My research project at the Norwegian Institute, ‘The Dark Side of Monuments,’ examines the detrimental effects of, and opposition to, building activity and urban development in the ancient city of Rome between the 2nd century BC and 3rd century AD. It questions the accepted position that monumental public works were necessarily beneficial, and considers who lost out when such structures went up.
Prior to taking up the position at the Norwegian Institute, I was the Grete Sondheimer Fellow at the Warburg Institute in London (project: Who built Rome’s monuments? A comparative approach to architectural authorship in Ancient and Early Modern Italy); before this I held a Rome Fellow at the British School of Rome (project: What's Greek about Roman architecture? Building identity in the Roman empire). I have held lecturing posts in the Department of Classics at John Cabot University (Rome), the Department of Classics and Ancient History at the University of Exeter (UK), where I also studied for my PhD, and the School of Architecture at the University of Lincoln (UK).
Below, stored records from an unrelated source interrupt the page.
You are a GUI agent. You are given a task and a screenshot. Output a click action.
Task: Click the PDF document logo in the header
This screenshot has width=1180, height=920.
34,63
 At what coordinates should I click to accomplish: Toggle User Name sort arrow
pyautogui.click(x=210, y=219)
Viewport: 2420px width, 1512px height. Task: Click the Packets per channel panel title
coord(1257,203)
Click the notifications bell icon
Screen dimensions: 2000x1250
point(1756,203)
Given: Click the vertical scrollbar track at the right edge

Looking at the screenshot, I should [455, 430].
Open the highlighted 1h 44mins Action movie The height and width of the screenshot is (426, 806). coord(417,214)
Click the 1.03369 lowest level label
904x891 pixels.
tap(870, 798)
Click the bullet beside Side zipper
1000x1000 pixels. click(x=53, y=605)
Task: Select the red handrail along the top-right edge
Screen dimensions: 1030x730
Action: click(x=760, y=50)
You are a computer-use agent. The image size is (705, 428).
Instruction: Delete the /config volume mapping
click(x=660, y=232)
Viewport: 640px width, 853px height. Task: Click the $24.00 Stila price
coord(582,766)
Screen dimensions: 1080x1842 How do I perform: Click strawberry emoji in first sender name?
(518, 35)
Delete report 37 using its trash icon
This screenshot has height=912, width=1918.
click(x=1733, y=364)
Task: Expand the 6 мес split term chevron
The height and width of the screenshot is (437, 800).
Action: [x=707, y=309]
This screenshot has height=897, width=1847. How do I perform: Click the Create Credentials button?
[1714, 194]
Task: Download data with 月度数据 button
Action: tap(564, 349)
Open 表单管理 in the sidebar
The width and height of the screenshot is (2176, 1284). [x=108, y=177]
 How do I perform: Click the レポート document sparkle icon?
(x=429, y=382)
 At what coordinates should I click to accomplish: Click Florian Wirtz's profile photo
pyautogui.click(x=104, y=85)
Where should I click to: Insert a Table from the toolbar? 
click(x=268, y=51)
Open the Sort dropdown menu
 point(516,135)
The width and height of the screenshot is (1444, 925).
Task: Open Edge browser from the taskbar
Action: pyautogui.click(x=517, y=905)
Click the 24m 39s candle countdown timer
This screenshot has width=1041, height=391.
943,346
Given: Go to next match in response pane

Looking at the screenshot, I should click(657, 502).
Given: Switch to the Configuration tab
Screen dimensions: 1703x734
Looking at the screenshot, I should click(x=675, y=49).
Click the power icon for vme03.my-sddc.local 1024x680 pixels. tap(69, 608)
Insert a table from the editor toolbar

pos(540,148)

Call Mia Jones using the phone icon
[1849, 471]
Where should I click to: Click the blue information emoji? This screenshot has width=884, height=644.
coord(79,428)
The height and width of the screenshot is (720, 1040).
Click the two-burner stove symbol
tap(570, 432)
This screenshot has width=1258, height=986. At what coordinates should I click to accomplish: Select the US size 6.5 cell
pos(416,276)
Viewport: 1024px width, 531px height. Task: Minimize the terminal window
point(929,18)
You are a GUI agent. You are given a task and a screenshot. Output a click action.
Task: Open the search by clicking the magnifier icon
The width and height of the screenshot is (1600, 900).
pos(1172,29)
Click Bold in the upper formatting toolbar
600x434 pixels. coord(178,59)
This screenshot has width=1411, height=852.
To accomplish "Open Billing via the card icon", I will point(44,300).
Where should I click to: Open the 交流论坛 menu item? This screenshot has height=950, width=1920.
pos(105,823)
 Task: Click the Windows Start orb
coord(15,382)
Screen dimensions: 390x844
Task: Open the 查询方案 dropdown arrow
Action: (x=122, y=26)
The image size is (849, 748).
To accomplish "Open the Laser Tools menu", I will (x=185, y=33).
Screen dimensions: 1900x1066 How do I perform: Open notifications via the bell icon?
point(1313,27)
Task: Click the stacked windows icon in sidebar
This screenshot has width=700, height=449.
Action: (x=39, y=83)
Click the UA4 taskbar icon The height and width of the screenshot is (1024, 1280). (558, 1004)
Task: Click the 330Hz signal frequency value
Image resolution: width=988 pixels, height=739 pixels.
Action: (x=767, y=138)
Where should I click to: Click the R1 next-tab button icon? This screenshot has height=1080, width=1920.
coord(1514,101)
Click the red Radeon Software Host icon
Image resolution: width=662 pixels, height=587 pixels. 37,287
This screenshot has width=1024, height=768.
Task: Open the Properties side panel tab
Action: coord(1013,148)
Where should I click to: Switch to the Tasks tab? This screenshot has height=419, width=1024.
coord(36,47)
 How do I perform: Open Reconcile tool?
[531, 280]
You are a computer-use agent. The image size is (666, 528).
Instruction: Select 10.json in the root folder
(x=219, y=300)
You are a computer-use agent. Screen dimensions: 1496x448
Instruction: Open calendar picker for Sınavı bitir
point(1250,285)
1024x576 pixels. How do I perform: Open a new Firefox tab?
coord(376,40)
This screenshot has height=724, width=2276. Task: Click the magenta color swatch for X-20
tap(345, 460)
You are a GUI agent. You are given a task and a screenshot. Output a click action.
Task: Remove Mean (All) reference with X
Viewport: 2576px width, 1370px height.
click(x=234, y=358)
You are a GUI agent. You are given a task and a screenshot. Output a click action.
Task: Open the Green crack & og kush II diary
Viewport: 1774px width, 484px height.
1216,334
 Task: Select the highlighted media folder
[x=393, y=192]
Architectural Restoration and Heritage in Imperial Rome, 2019, Oxford University Press: Oxford Studies in Ancient Culture and Representation Series. This book examines how historic buildings were treated in ancient Rome and the attitudes that lay behind this. It is the first monograph-length study of the concept of built heritage in ancient thought, presenting new ways of understanding how historical associations were invested in buildings in antiquity, and challenging ideas that heritage is a purely modern phenomenon.
Chapters, Articles, Reviews
The Roman Cult of Hercules, in Ogden D. (ed) The Oxford Handbook to Heracles, Oxford, forthcoming.
Architectural Criticism in the Roman World and the Limits of Literary Interaction, in König, A., Langlands R., and Uden J. (eds) Literature and Culture in the Roman Empire, 96-235, Cambridge. 2020: 247-268
Notes from Rome 2018-2019, The Papers of the British School at Rome 87 2019: 309-316 (co-author with Amanda Claridge).
Defining Rome’s Pantheum, Journal of Ancient History 7.2: 269-315, 2019.
Roman Architects and the Struggle for Fame in an Unequal Society, in Damon C. and Pieper C. (eds) Eris vs. aemulatio: Competition in Classical Antiquity, Leiden (Brill: Mnemosyne Supplement), 2018: 208-229.
The Restoration of the Hut of Romulus, in Emmons P., Hendrix J., and Lomholt J. (eds) The Cultural Role of Architecture: Contemporary and Historical Perspectives, Routledge, 2012: 18-26.
(Review) A. Carandini (ed), The Atlas of Ancient Rome: Biography and Portraits of the City, Journal of Roman Studies 2019: 315-16
(Review) J. D. Evans (ed), A Companion to the Archaeology of the Roman Republic, Journal of Roman Studies, 2014: 250-51.
I have also contributed articles on the ancient world to History Today, London Review of Books, Art&Object, and Pegasus (Exeter).